● YOUR INSTRUCTIONS
The data below calls for an exact copy.
SUPPLIED MATERIAL section start
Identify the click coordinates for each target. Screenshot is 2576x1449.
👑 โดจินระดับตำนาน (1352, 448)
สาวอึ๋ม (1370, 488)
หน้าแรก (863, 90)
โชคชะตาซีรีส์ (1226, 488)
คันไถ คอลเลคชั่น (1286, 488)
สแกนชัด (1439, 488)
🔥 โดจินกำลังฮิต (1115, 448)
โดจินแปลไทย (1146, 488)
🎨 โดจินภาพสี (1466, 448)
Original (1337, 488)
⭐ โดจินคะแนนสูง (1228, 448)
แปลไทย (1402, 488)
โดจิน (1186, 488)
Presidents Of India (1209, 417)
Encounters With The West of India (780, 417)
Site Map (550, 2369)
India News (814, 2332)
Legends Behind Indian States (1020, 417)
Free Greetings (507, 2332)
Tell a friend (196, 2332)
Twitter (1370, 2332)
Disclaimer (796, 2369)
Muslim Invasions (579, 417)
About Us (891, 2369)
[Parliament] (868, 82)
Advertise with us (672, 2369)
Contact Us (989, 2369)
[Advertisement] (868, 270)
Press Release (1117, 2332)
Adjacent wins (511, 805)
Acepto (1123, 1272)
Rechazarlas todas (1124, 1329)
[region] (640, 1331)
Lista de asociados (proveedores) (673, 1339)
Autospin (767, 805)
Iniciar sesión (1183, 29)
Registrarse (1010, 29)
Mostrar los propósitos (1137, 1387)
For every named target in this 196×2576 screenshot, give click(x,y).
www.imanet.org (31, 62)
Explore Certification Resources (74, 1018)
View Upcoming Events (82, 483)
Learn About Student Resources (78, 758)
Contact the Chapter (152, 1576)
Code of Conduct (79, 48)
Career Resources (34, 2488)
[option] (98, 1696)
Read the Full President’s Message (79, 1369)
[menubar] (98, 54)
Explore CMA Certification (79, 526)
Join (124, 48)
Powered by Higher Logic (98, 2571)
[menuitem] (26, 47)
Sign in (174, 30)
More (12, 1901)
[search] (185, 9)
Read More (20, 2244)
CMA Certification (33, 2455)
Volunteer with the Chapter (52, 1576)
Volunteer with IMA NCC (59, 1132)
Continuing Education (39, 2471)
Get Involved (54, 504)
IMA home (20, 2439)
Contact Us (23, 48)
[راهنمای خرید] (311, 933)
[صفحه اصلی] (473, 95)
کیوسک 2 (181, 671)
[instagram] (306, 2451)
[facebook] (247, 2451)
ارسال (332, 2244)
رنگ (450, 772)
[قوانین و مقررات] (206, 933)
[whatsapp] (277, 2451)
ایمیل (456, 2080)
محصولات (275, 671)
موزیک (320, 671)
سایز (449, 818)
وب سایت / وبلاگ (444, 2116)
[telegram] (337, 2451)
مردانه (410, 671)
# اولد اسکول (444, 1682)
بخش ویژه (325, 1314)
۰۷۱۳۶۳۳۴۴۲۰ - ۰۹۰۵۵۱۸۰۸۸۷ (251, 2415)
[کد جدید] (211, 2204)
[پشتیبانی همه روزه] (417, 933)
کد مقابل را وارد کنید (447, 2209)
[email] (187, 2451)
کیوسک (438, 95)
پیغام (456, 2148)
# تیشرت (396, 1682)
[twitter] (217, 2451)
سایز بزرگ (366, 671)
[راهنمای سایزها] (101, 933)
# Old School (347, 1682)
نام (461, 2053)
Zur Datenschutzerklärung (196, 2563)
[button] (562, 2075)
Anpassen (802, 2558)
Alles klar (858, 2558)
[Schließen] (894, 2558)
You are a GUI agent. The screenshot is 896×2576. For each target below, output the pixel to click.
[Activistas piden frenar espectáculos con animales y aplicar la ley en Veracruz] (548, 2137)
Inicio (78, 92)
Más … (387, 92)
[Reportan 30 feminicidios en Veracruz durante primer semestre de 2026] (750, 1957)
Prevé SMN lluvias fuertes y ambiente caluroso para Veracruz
SUPPLIED MATERIAL section end
● WRITTEN SOLUTION
Identify the click coordinates for each target. Screenshot is 2576x1449.
👑 โดจินระดับตำนาน (1352, 448)
สาวอึ๋ม (1370, 488)
หน้าแรก (863, 90)
โชคชะตาซีรีส์ (1226, 488)
คันไถ คอลเลคชั่น (1286, 488)
สแกนชัด (1439, 488)
🔥 โดจินกำลังฮิต (1115, 448)
โดจินแปลไทย (1146, 488)
🎨 โดจินภาพสี (1466, 448)
Original (1337, 488)
⭐ โดจินคะแนนสูง (1228, 448)
แปลไทย (1402, 488)
โดจิน (1186, 488)
Presidents Of India (1209, 417)
Encounters With The West of India (780, 417)
Site Map (550, 2369)
India News (814, 2332)
Legends Behind Indian States (1020, 417)
Free Greetings (507, 2332)
Tell a friend (196, 2332)
Twitter (1370, 2332)
Disclaimer (796, 2369)
Muslim Invasions (579, 417)
About Us (891, 2369)
[Parliament] (868, 82)
Advertise with us (672, 2369)
Contact Us (989, 2369)
[Advertisement] (868, 270)
Press Release (1117, 2332)
Adjacent wins (511, 805)
Acepto (1123, 1272)
Rechazarlas todas (1124, 1329)
[region] (640, 1331)
Lista de asociados (proveedores) (673, 1339)
Autospin (767, 805)
Iniciar sesión (1183, 29)
Registrarse (1010, 29)
Mostrar los propósitos (1137, 1387)
For every named target in this 196×2576 screenshot, give click(x,y).
www.imanet.org (31, 62)
Explore Certification Resources (74, 1018)
View Upcoming Events (82, 483)
Learn About Student Resources (78, 758)
Contact the Chapter (152, 1576)
Code of Conduct (79, 48)
Career Resources (34, 2488)
[option] (98, 1696)
Read the Full President’s Message (79, 1369)
[menubar] (98, 54)
Explore CMA Certification (79, 526)
Join (124, 48)
Powered by Higher Logic (98, 2571)
[menuitem] (26, 47)
Sign in (174, 30)
More (12, 1901)
[search] (185, 9)
Read More (20, 2244)
CMA Certification (33, 2455)
Volunteer with the Chapter (52, 1576)
Volunteer with IMA NCC (59, 1132)
Continuing Education (39, 2471)
Get Involved (54, 504)
IMA home (20, 2439)
Contact Us (23, 48)
[راهنمای خرید] (311, 933)
[صفحه اصلی] (473, 95)
کیوسک 2 (181, 671)
[instagram] (306, 2451)
[facebook] (247, 2451)
ارسال (332, 2244)
رنگ (450, 772)
[قوانین و مقررات] (206, 933)
[whatsapp] (277, 2451)
ایمیل (456, 2080)
محصولات (275, 671)
موزیک (320, 671)
سایز (449, 818)
وب سایت / وبلاگ (444, 2116)
[telegram] (337, 2451)
مردانه (410, 671)
# اولد اسکول (444, 1682)
بخش ویژه (325, 1314)
۰۷۱۳۶۳۳۴۴۲۰ - ۰۹۰۵۵۱۸۰۸۸۷ (251, 2415)
[کد جدید] (211, 2204)
[پشتیبانی همه روزه] (417, 933)
کد مقابل را وارد کنید (447, 2209)
[email] (187, 2451)
کیوسک (438, 95)
پیغام (456, 2148)
# تیشرت (396, 1682)
[twitter] (217, 2451)
سایز بزرگ (366, 671)
[راهنمای سایزها] (101, 933)
# Old School (347, 1682)
نام (461, 2053)
Zur Datenschutzerklärung (196, 2563)
[button] (562, 2075)
Anpassen (802, 2558)
Alles klar (858, 2558)
[Schließen] (894, 2558)
You are a GUI agent. The screenshot is 896×2576. For each target below, output the pixel to click.
[Activistas piden frenar espectáculos con animales y aplicar la ley en Veracruz] (548, 2137)
Inicio (78, 92)
Más … (387, 92)
[Reportan 30 feminicidios en Veracruz durante primer semestre de 2026] (750, 1957)
Prevé SMN lluvias fuertes y ambiente caluroso para Veracruz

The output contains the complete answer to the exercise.